Dynamic Network Actor Models (Stadtfeld, Hollway and Block, 2017 and Stadtfeld and Block, 2017)

DyNAMi

Dynamic Network Actor Models for interactions (Hoffman et al., 2020)

REM

Relational Event Model (Butts, 2008)

subModel

a character string defining the submodel type. Current options include "choice", "rate" or "choice_coordination"

choice

a multinomial receiver choice model model = "DyNAM" (Stadtfeld and Block, 2017), or the general Relational event model model = "REM" (Butts, 2008). A multinomial group choice model model = "DyNAMi" (Hoffman et al., 2020)

choice_coordination

a multinomial-multinomial model for coordination ties model = "DyNAM" (Stadtfeld, Hollway and Block, 2017)

rate

A individual activity rates model model = "DyNAM" (Stadtfeld and Block, 2017). Two rate models, one for individuals joining groups and one for individuals leaving groups, jointly estimated model = "DyNAMi"(Hoffman et al., 2020)

estimationInit

a list containing lower level technical parameters for estimation. It may contain:

initialParameters

a numeric vector. It includes initial parameters of the estimation. Default is set to NULL.

fixedParameters

a numeric vector. It specifies which component of the coefficient parameters (intercept included) is fixed and the value it takes during estimation, e.g., if the vector is c(2, NA) then the first component of the parameter is fixed to 2 during the estimation process. Default is set to NULL, i.e. all parameters are estimated. Note that it must be consistent with initialParameters.

maxIterations

maximum number of iterations of the Gauss/Fisher scoring method for the estimation.

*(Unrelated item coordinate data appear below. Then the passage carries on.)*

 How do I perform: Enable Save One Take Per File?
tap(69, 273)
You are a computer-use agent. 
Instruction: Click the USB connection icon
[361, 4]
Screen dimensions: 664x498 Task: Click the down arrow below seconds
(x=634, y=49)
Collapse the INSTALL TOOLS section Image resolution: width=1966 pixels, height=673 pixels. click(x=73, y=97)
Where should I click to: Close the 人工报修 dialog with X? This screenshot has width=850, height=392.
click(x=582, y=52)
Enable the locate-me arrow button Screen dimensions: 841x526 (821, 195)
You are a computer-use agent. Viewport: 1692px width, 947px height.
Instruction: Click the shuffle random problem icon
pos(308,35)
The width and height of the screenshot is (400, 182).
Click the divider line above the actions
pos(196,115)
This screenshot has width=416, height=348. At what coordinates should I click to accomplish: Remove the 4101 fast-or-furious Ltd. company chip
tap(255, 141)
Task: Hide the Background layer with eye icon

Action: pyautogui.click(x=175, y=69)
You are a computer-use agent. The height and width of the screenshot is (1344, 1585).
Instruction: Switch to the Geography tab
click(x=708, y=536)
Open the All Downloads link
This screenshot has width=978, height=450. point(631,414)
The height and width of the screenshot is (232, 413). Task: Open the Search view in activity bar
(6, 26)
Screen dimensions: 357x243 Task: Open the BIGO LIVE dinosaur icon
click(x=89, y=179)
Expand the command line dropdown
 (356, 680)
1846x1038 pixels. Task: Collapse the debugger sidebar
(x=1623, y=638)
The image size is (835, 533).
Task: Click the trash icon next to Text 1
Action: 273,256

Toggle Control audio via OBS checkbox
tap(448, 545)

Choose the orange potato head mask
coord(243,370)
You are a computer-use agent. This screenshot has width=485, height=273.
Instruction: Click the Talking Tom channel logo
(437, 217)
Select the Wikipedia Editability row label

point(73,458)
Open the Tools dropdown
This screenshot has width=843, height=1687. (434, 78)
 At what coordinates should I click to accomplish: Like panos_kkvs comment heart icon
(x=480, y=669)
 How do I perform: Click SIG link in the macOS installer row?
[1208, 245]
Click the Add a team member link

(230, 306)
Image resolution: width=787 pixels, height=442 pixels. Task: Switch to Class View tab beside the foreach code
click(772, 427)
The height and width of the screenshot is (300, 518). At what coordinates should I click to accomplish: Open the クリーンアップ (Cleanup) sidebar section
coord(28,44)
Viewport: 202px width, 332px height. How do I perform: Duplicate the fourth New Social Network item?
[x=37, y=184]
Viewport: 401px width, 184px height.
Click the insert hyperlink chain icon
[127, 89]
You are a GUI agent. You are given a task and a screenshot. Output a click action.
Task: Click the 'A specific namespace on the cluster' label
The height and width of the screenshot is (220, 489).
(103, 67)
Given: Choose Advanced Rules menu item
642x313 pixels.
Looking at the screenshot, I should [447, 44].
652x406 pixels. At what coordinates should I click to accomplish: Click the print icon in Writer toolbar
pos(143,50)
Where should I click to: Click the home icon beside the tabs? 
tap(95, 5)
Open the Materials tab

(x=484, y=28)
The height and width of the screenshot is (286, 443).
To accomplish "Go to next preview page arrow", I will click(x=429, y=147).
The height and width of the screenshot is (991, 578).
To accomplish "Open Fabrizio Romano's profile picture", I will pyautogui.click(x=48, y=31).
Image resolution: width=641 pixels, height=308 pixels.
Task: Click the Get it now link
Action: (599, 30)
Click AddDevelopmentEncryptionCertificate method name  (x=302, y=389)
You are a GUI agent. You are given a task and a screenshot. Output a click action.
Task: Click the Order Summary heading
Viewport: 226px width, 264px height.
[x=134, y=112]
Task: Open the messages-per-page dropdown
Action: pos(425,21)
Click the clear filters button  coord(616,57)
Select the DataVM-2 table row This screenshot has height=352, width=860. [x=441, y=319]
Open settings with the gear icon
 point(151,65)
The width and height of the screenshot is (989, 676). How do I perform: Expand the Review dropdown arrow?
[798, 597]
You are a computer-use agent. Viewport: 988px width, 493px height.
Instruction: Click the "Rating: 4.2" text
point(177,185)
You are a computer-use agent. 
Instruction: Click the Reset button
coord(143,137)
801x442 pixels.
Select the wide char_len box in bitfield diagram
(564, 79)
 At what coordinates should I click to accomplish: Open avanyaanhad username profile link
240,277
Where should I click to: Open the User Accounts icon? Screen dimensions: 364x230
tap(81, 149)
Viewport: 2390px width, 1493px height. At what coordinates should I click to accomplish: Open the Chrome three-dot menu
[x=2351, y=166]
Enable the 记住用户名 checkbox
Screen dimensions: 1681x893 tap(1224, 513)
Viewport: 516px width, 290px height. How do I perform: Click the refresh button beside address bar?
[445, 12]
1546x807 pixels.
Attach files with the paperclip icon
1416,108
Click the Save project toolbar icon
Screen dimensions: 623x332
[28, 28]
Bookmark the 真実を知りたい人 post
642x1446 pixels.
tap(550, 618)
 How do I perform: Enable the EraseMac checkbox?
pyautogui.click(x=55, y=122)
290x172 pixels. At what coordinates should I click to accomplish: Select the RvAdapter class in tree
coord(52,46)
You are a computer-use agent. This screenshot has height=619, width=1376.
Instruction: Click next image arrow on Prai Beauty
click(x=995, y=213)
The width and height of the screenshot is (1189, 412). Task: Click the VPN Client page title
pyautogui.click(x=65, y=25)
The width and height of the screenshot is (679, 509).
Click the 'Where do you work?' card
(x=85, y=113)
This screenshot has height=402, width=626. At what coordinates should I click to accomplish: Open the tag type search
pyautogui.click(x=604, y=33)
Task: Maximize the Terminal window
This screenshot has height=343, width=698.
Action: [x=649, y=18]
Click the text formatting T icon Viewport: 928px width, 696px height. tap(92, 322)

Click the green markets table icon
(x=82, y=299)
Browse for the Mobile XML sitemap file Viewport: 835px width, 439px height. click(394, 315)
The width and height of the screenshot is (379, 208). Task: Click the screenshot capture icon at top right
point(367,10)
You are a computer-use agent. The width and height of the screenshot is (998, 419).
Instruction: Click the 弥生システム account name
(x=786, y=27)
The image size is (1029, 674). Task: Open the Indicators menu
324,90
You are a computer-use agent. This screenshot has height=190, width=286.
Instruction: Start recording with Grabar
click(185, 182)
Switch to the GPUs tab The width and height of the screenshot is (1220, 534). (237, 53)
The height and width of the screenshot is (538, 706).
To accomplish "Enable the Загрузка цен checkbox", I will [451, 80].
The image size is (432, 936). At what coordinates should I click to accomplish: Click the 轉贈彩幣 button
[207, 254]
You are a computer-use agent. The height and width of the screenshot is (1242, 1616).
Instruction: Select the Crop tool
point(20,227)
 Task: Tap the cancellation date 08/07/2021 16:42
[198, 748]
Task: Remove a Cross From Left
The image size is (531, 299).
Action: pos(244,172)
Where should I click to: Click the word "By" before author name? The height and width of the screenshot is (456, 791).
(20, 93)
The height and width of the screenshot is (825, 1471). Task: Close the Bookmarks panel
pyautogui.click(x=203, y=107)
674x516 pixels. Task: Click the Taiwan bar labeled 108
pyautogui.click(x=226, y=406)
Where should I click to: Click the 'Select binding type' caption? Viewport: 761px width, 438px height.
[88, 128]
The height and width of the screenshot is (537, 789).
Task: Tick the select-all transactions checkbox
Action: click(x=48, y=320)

Default is set to 20.

maxScoreStopCriterion

maximum absolute score criteria for successful convergence. Default value is 0.001

initialDamping

a numeric vector used to declare the initial damping factor for each parameter. It controls the size of the update step during the iterative estimation process. The default is set to 30 when the formula has windowed effects or 10 in another case, see vignette("goldfishEffects").

dampingIncreaseFactor

a numeric value. It controls the factor that increases the damping of the parameters when improvements in the estimation are found.

dampingDecreaseFactor

a numeric value. Controls the factor that decreases the damping of the parameters when no improvements in the estimation are found.

returnIntervalLogL

a logical value. Whether to keep the log-likelihood of each event from the final iteration of the Gauss/Fisher estimation method.

engine

a string indicating the estimation engine to be used. Current options include "default", "default_c", and "gather_compute". The default value is "default", it is an estimation routine implemented in pure R code. "default_c" uses a C implementation of the "default" routine. "gather_compute" uses a C implementation with a different data structure that reduces the time but it can increase the memory usage.

startTime

a numerical value or a date-time character with the same time-zone formatting as the times in event that indicates the starting time to be considered during estimation. Note: it is only use during preprocessing

endTime

a numerical value or a date-time character with the same time-zone formatting as the times in event that indicates the end time to be considered during estimation. Note: it is only use during preprocessing

opportunitiesList

a list containing for each dependent event the list of available nodes for the choice model, this list should be the same length as the dependent events list (ONLY for choice models).

preprocessingInit

a preprocessed.goldfish object computed for the current formula, allows skipping the preprocessing step.

preprocessingOnly

logical indicating whether only preprocessed statistics should be returned rather than a result.goldfish object with the estimated coefficients.

envir

an environment where formula objects and their linked objects are available.

progress

logical indicating whether should print a minimal output to the console of the progress of the preprocessing and estimation processes.

verbose

logical indicating whether should print very detailed intermediate results of the iterative Newton-Raphson procedure; slows down the routine significantly.

Details

Missing data is imputed during the preprocessing stage. For network data missing values are replaced by a zero value, it means that is assuming a not tie/event explicitly. For attributes missing values are replaced by the mean value, if missing values are presented during events updates they are replace by the mean of the attribute in that moment of time.

Value

returns an object of class() "result.goldfish" when preprocessingOnly = FALSE or a preprocessed statistics object of class "preprocessed.goldfish" when preprocessingOnly = TRUE.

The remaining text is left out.